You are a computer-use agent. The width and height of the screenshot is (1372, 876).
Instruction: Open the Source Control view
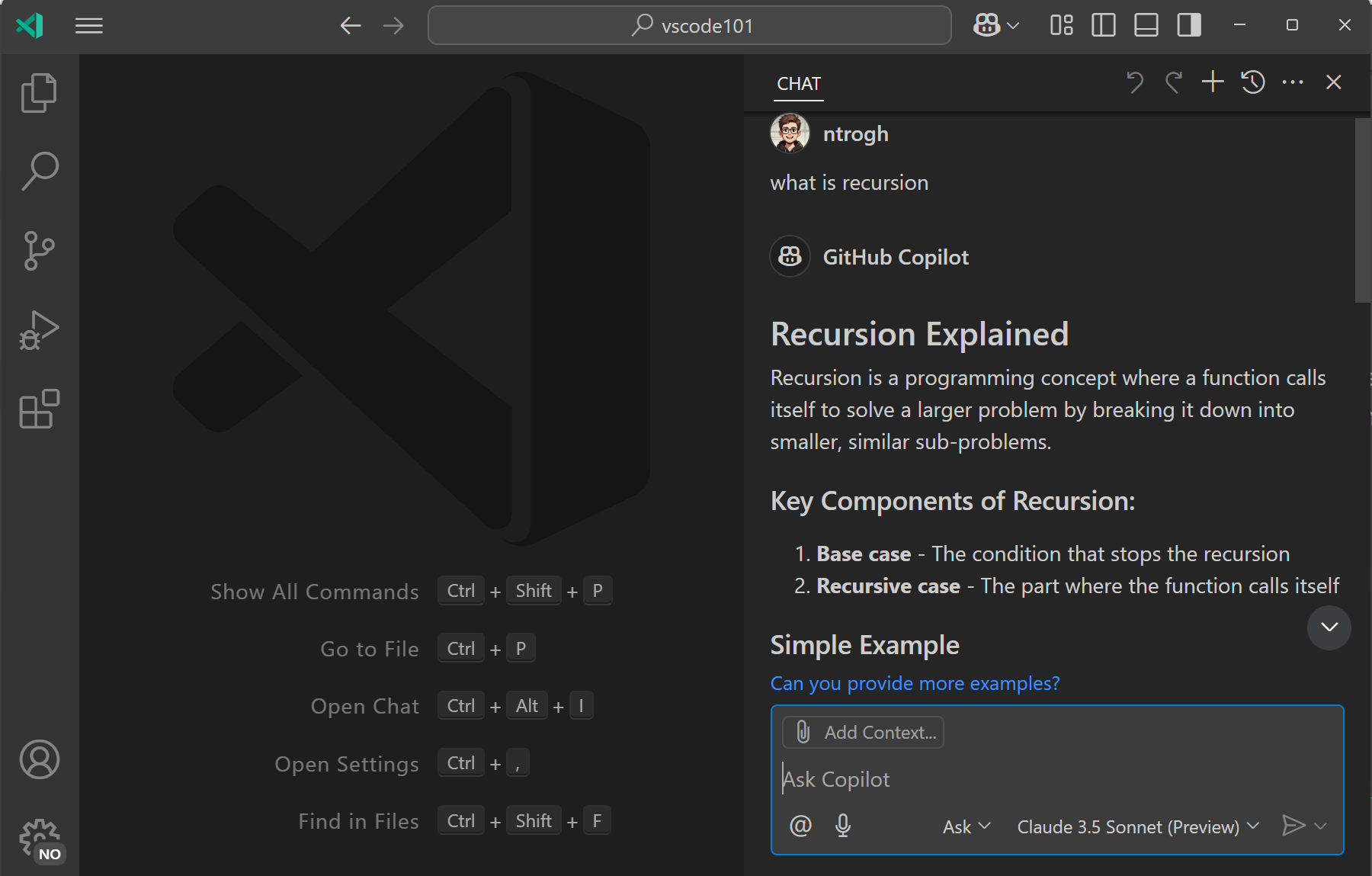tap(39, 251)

* * *

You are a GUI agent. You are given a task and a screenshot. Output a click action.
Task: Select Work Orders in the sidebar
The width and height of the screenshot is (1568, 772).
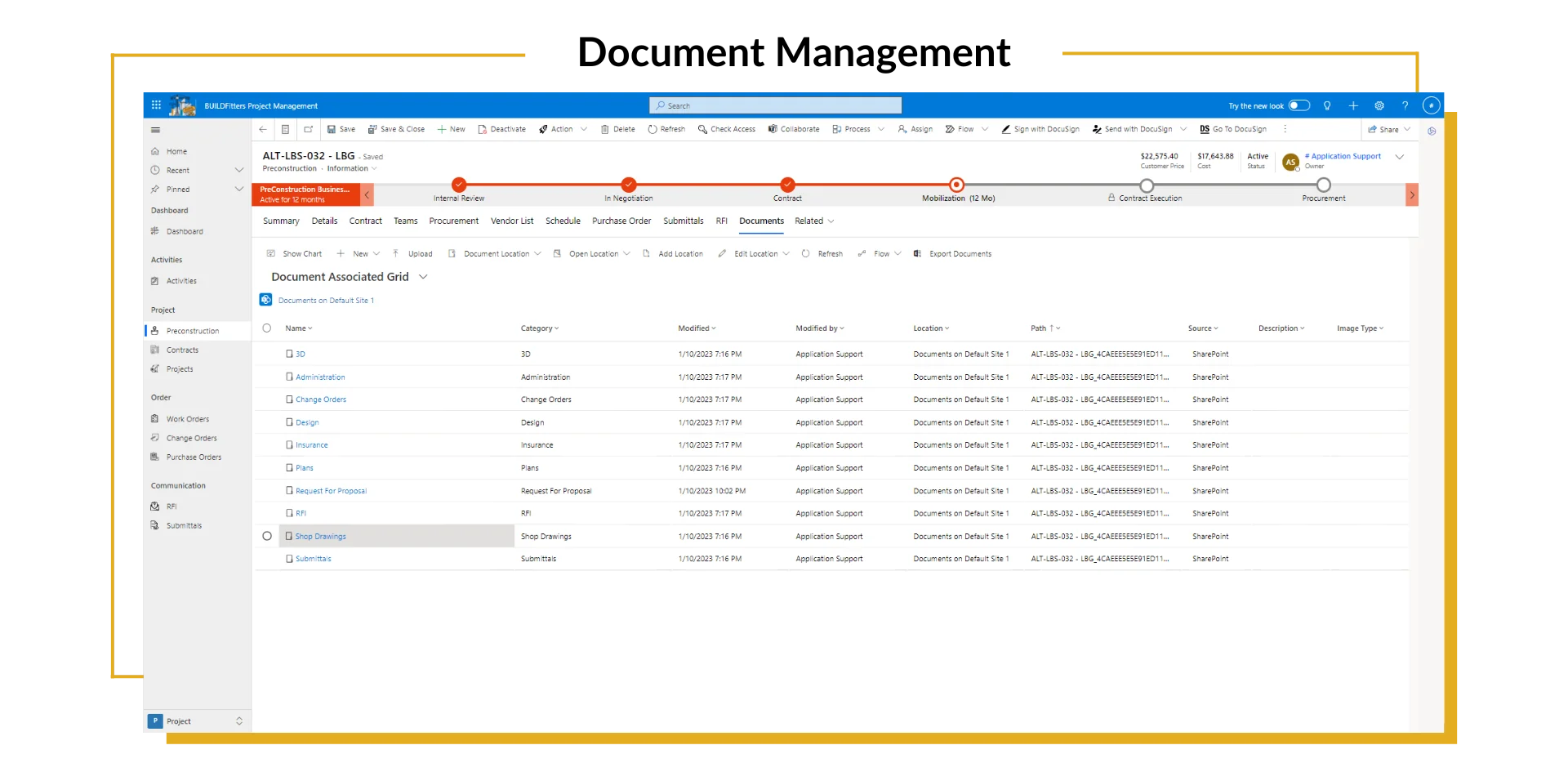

[Task brief] Would you please copy, word for word, everything above from the line containing "Task: Select Work Orders in the sidebar" down to the line containing "The width and height of the screenshot is (1568, 772).", those two lines included?

[Written reply]
Task: Select Work Orders in the sidebar
The width and height of the screenshot is (1568, 772).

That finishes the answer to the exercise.